AUTHOR=Li Chunhui , Zarzycki Piotr TITLE=A computational pipeline to generate a synthetic dataset of metal ion sorption to oxides for AI/ML exploration JOURNAL=Frontiers in Nuclear Engineering VOLUME=1 YEAR=2022 URL=https://www.frontiersin.org/journals/nuclear-engineering/articles/10.3389/fnuen.2022.977743 DOI=10.3389/fnuen.2022.977743 ISSN=2813-3412 ABSTRACT=

The charged mineral/electrolyte interfaces are ubiquitous in the surface and subsurface–including the surroundings of the geological disposal sites for radioactive waste. Therefore, understanding how ions interact with charged surfaces is critically important for predicting radionuclide mobility in the case of waste leakage. At present, the Surface Complexation Models (SCMs) are the most successful thermodynamic frameworks to describe ion retention by mineral surfaces. SCMs are interfacial speciation models that account for the effect of the electric field generated by charged surfaces on sorption equilibria. These models have been successfully used to analyze and interpret a broad range of experimental observations including potentiometric and electrokinetic titrations or spectroscopy. Unfortunately, many of the current procedures to solve and fit SCM to experimental data are not optimal, which leads to a non-transferable or non-unique description of interfacial electrostatics and consequently of the strength and extent of ion retention by mineral surfaces.

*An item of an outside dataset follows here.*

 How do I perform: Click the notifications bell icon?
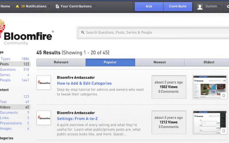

Recent developments in Artificial Intelligence (AI) offer a new avenue to replace SCM solvers and fitting algorithms with trained AI surrogates. Unfortunately, there is a lack of a standardized dataset covering a wide range of SCM parameter values available for AI exploration and training–a gap filled by this study. Here, we described the computational pipeline to generate synthetic SCM data and discussed approaches to transform this dataset into AI-learnable input. First, we used this pipeline to generate a synthetic dataset of electrostatic properties for a broad range of the prototypical oxide/electrolyte interfaces. The next step is to extend this dataset to include complex radionuclide sorption and complexation, and finally, to provide trained AI architectures able to infer SCMs parameter values rapidly from experimental data. Here, we illustrated the AI-surrogate development using the ensemble learning algorithms, such as Random Forest and Gradient Boosting. These surrogate models allow a rapid prediction of the SCM model parameters, do not rely on an initial guess, and guarantee convergence in all cases.